● **Problem statement**:
Copy out, from the entries below, each line that holds the string "will".

● **Data**:
==================================================
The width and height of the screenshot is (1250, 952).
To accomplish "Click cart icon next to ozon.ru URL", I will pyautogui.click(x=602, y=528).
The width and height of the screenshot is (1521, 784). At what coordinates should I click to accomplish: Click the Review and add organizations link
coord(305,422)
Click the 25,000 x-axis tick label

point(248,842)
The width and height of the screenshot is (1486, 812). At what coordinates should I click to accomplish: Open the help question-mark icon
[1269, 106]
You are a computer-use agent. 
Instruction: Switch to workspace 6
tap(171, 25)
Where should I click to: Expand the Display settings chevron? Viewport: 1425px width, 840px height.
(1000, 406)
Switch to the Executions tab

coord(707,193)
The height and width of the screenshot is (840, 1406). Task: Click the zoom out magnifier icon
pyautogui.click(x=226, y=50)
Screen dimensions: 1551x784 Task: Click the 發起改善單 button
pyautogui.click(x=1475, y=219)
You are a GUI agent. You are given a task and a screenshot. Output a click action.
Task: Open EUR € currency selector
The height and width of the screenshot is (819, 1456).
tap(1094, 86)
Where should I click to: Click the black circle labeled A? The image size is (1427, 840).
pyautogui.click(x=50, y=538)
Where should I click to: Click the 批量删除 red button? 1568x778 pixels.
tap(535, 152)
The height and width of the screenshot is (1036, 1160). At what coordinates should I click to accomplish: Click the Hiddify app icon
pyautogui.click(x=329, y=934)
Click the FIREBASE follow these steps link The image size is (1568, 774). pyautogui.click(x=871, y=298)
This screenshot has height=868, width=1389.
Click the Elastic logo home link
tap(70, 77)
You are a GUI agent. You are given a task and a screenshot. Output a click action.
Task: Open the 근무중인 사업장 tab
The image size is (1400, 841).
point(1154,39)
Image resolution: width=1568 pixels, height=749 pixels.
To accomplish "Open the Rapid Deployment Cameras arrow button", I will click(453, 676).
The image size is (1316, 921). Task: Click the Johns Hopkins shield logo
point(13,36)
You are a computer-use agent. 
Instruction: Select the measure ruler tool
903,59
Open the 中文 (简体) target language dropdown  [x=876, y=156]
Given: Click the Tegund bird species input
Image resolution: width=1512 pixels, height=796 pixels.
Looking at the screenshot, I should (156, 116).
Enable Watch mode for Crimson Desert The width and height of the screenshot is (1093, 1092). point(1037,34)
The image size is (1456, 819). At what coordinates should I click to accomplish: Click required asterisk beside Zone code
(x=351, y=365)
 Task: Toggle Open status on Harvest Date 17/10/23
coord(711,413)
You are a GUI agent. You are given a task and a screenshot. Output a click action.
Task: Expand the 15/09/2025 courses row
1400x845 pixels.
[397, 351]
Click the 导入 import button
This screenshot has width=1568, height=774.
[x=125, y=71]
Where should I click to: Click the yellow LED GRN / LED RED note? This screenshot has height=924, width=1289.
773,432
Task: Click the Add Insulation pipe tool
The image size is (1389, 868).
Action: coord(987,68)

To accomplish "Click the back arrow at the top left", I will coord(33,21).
==================================================
● **Result for this task**:
To accomplish "Click cart icon next to ozon.ru URL", I will pyautogui.click(x=602, y=528).
To accomplish "Open the Rapid Deployment Cameras arrow button", I will click(453, 676).
To accomplish "Click the back arrow at the top left", I will coord(33,21).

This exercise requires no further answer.